Microsoft also failed to redact some of its acquisition targets. Those were later marked up, but not before Axios noted that the list included Thunderful, Supergiant Games, Niantic, Playrix, Zynga, Bungie, Square Enix, Warner Bros., Sega, IO Interactive and Scopely. Bloomberg reported in 2020 that Microsoft was considering acquiring Japanese studios. At the time, Spencer denied that, saying to GameSpot the report was inaccurate.
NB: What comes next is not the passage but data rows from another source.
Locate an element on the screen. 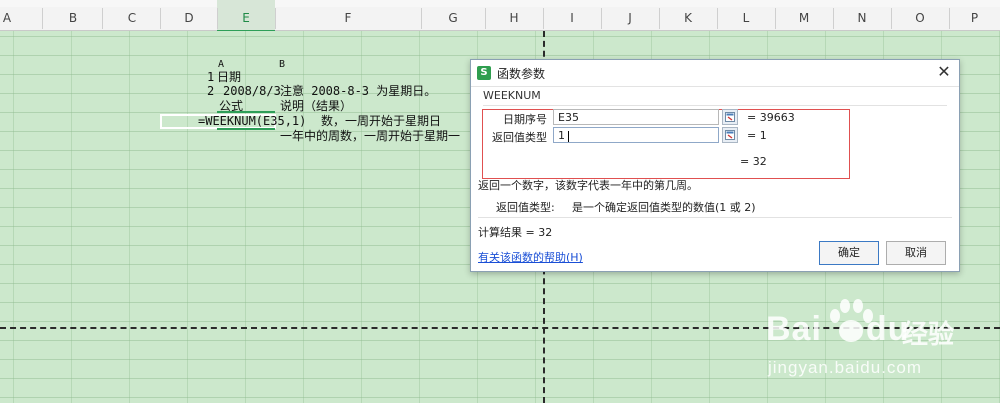  column-header-o: O is located at coordinates (920, 18).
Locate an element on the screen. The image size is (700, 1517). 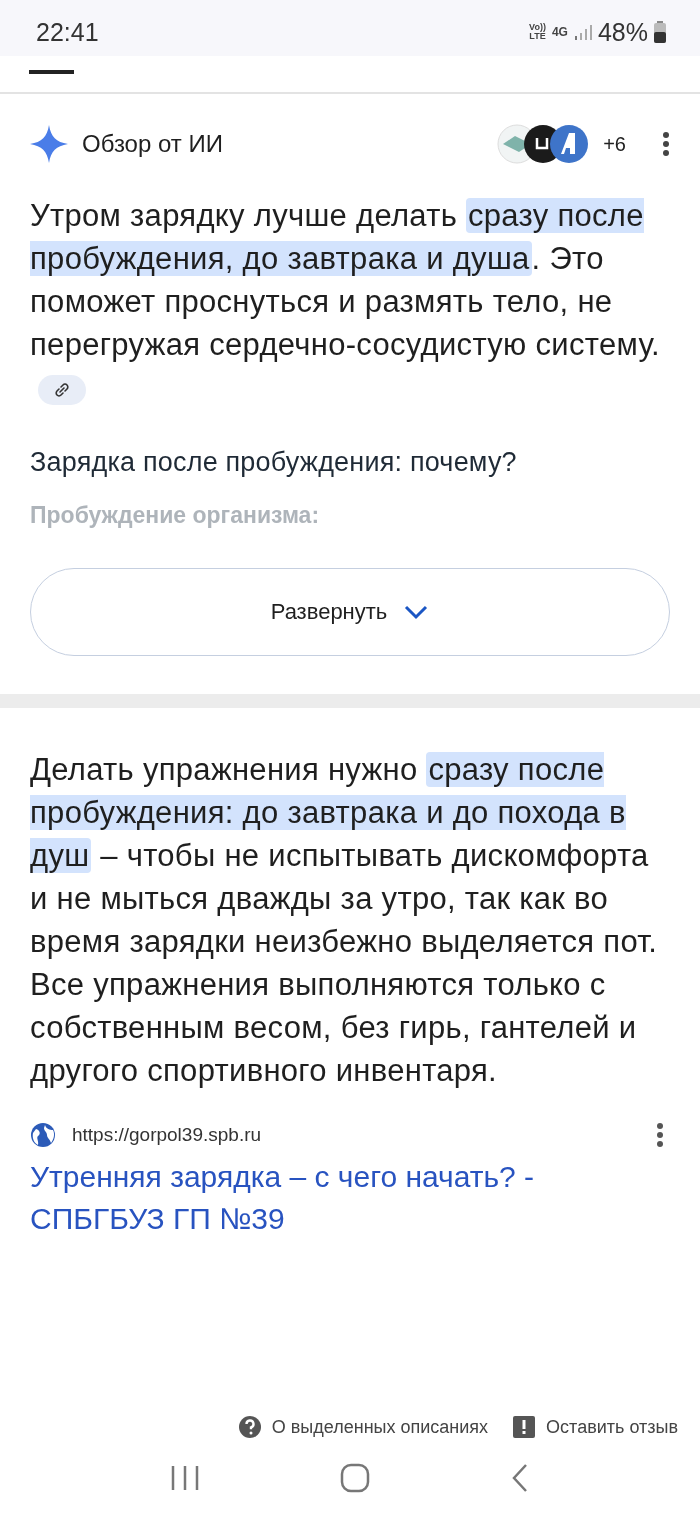
chevron-down-icon is located at coordinates (416, 612).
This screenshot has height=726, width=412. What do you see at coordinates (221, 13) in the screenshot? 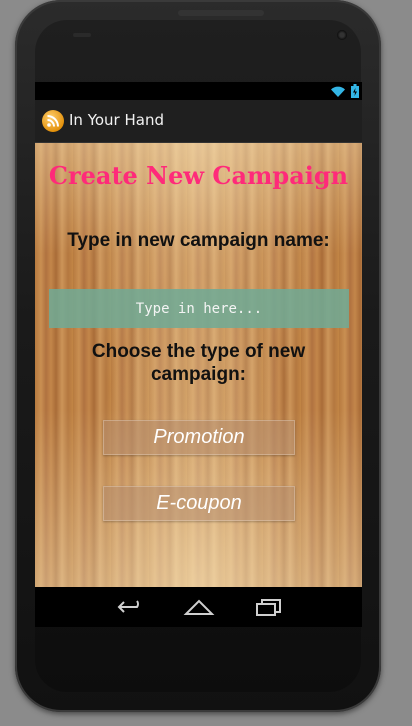
I see `speaker-grille` at bounding box center [221, 13].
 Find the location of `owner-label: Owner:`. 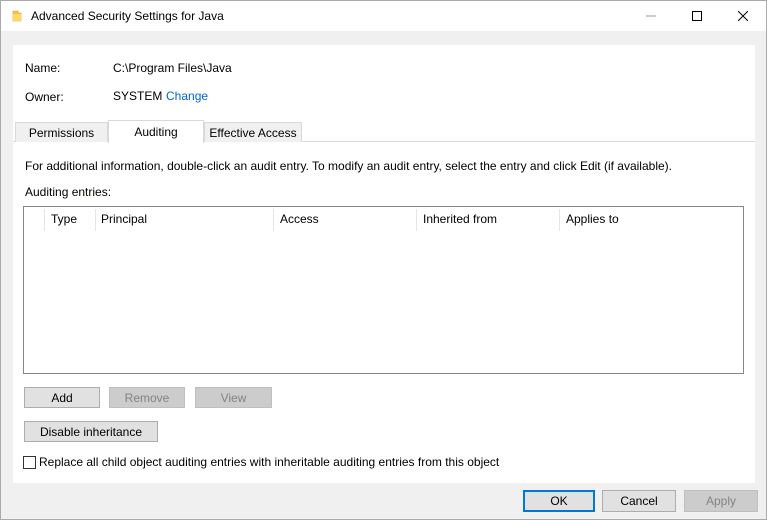

owner-label: Owner: is located at coordinates (44, 97).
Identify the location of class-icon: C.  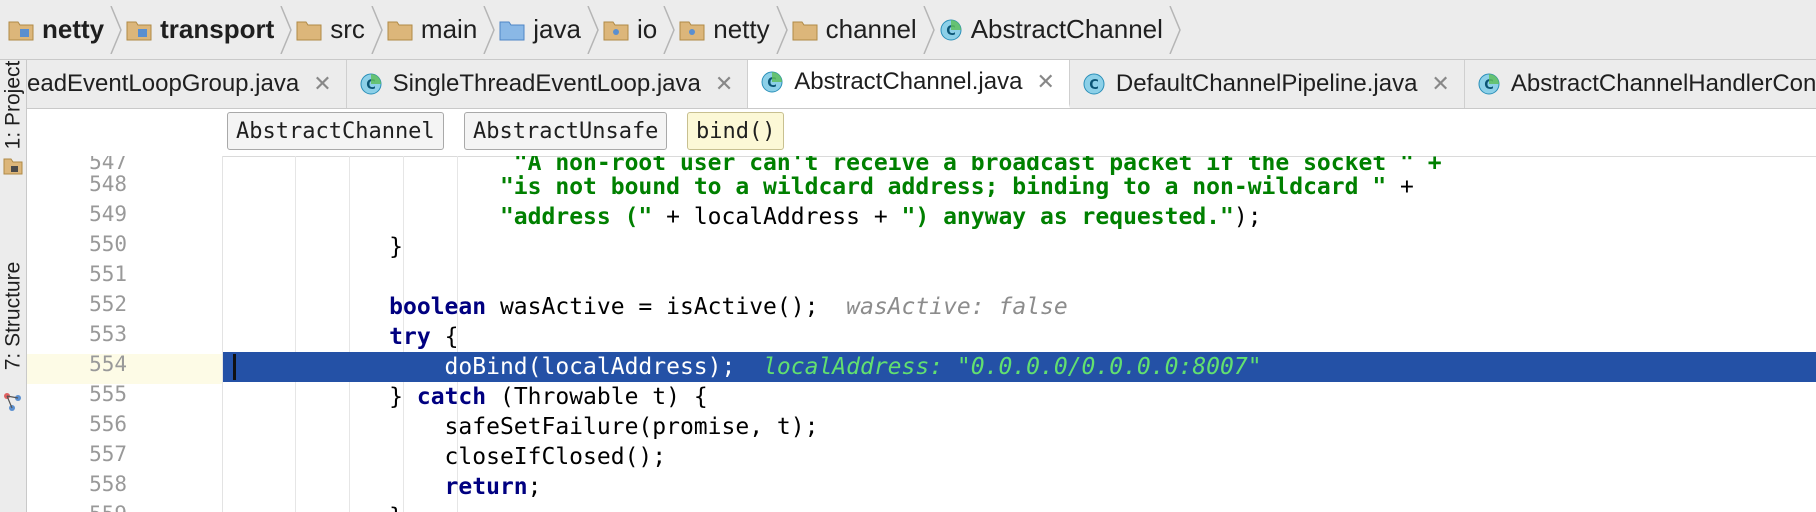
(1094, 84).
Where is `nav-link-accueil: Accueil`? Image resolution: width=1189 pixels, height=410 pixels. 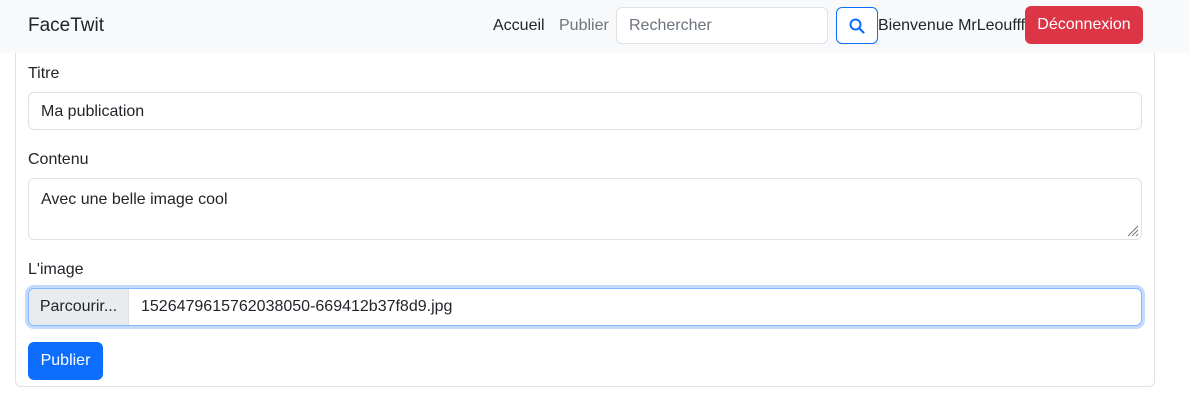
nav-link-accueil: Accueil is located at coordinates (519, 26).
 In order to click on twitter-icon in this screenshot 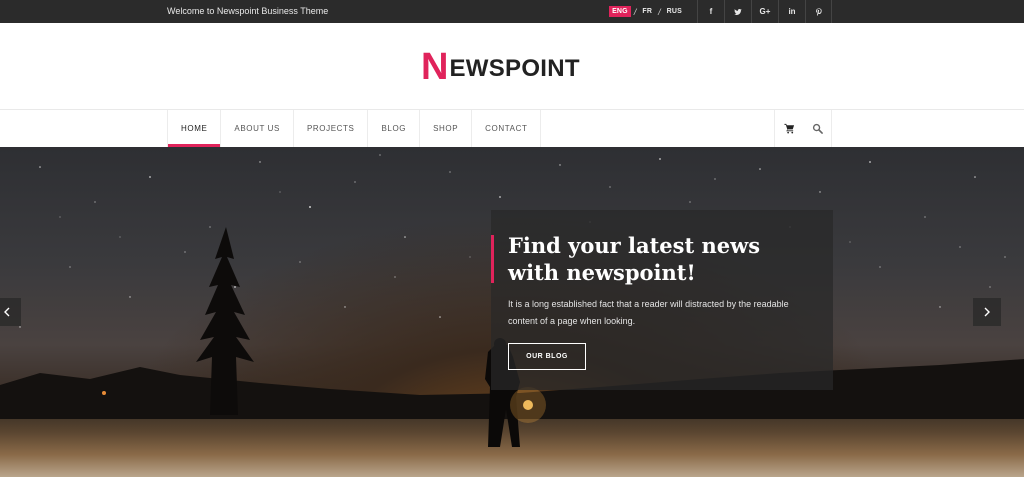, I will do `click(738, 12)`.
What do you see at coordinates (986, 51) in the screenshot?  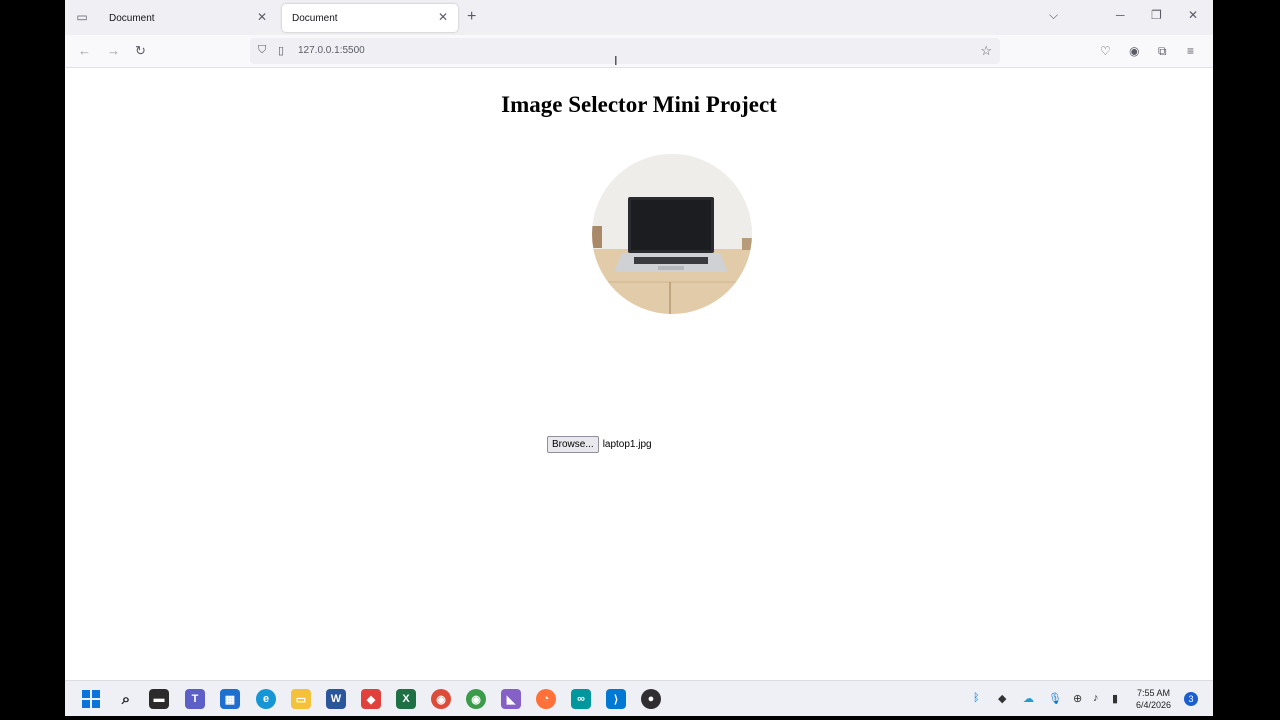 I see `bookmark-star-icon: ☆` at bounding box center [986, 51].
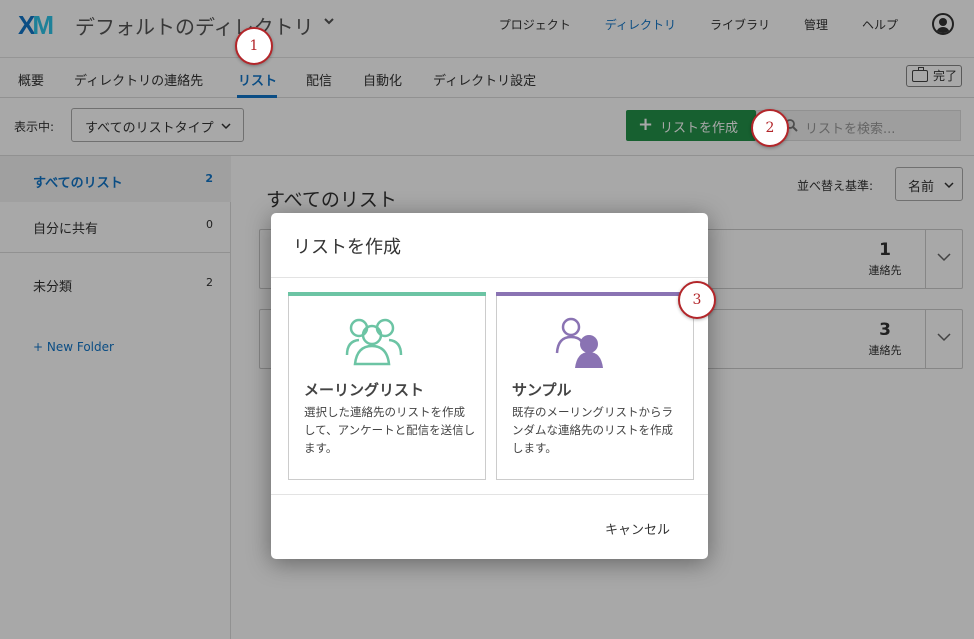  Describe the element at coordinates (374, 342) in the screenshot. I see `people-group-icon` at that location.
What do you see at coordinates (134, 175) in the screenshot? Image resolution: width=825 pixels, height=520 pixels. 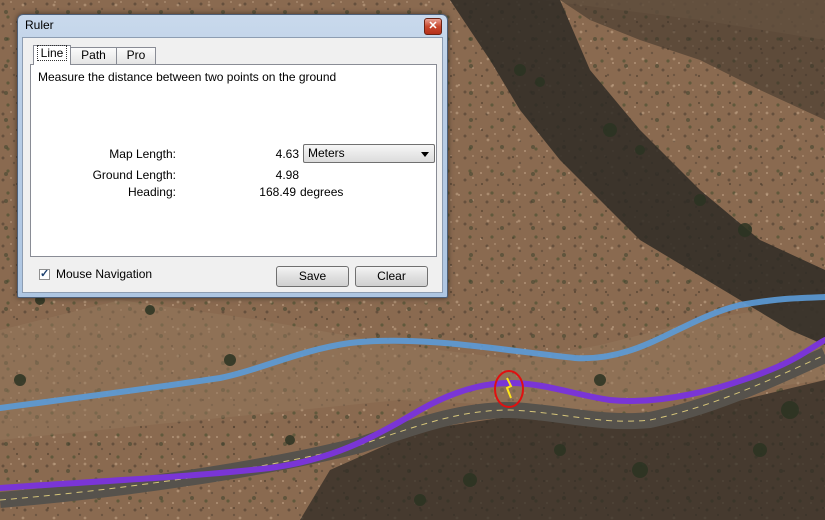 I see `ground-length-label: Ground Length:` at bounding box center [134, 175].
Within days of the GameSpot interview, Spencer sent an email to Nadella saying, “We believe that Sega has built a well-balanced portfolio of games across segments with global geographic appeal, and will help us accelerate Xbox Game Pass both on and off-console.” Bungie also looked bad for disputing a GamesBeat report saying Microsoft was talking to it about an acquisition, only for documents to emerge saying this was a possibility after all. Sony eventually bought Bungie.
Kotick admitted making a mistake in not putting Call of Duty on the Nintendo Switch, which has had stellar sales. But he defended not putting Call of Duty into a subscription service like Xbox Game Pass, which would “degrade the economics.” He said he found out about Microsoft’s plans to put Call of Duty on the Switch or a new Nintendo console via news reports.
Kotick might not feel too bad if the deal is nixed, as the breakup fee on the deal is $3 billion if Microsoft doesn’t close the deal by July 18.
Did the FTC prove its case? I can’t say just yet. Microsoft makes a decent point in saying all the regulators of the world except the U.S. and the United Kingdom have approved the deal.
But I hope to have more reasons to binge on popcorn.